TechIndex-Einordnung: Die Lücke ist ernst, aber weniger dramatisch als manche «kritische RCE»-Überschrift vermuten lässt. Der Angriff ist weder ohne Interaktion noch direkt über das Netzwerk möglich. Weil Archive häufig per E-Mail, Chat, Download oder Support-Ticket eintreffen und 7-Zip keinen verlässlichen automatischen Update-Prozess für klassische Installationen mitbringt, sollte Version 26.02 trotzdem zeitnah ausgerollt werden.

Was genau ist passiert?

7-Zip unterstützt neben dem eigenen 7z-Format zahlreiche weitere Archiv- und Kompressionsformate. Dazu gehört XZ, ein Containerformat, das typischerweise mit LZMA2-Kompression arbeitet. Die nun veröffentlichte Schwachstelle befindet sich nicht im Entschlüsseln eines Passworts oder in der Windows-Shell-Integration, sondern in der Verarbeitung speziell präparierter, in Blöcke aufgeteilter XZ-Daten.

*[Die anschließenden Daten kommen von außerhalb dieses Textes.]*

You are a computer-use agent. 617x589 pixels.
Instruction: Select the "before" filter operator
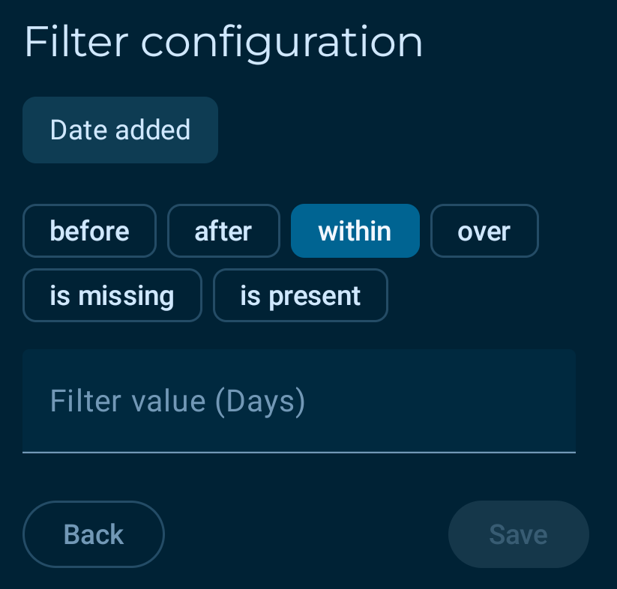(89, 231)
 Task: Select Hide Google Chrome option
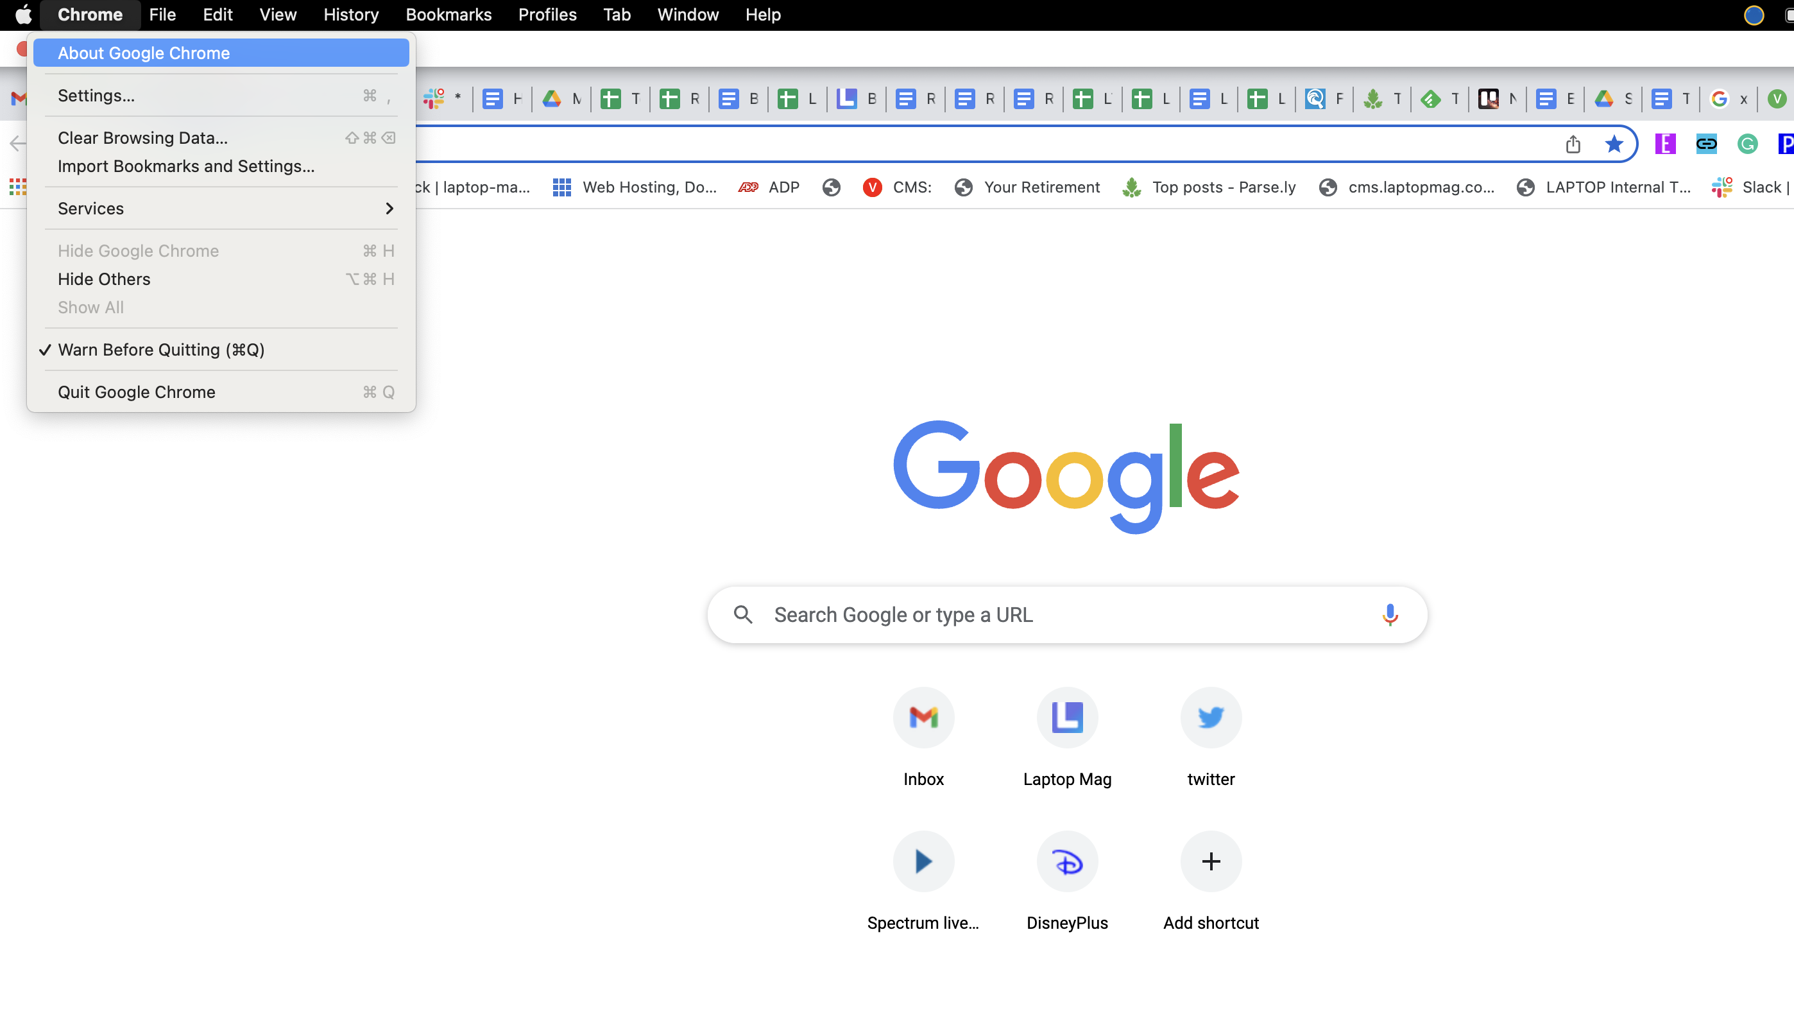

Laut der Zero Day Initiative kann eine manipulierte Eingabe dazu führen, dass 7-Zip über die vorgesehene Grenze eines im Heap reservierten Speicherbereichs hinausschreibt. Ein solcher Heap-Pufferüberlauf kann zunächst einen Absturz verursachen. Unter geeigneten Bedingungen lässt sich die Speicherbeschädigung jedoch so steuern, dass fremder Programmcode ausgeführt wird.

📦

1. Präparierte Datei

Ein Angreifer erstellt XZ-komprimierte Daten, die gezielt problematische Decoder-Zustände auslösen.

⚠️

2. Speicherfehler

Beim Dekomprimieren schreibt der Decoder ausserhalb des dafür vorgesehenen Heap-Puffers.

3. Mögliche Codeausführung

Bei erfolgreicher Ausnutzung läuft eingeschleuster Code mit den Rechten des aktuellen Prozesses.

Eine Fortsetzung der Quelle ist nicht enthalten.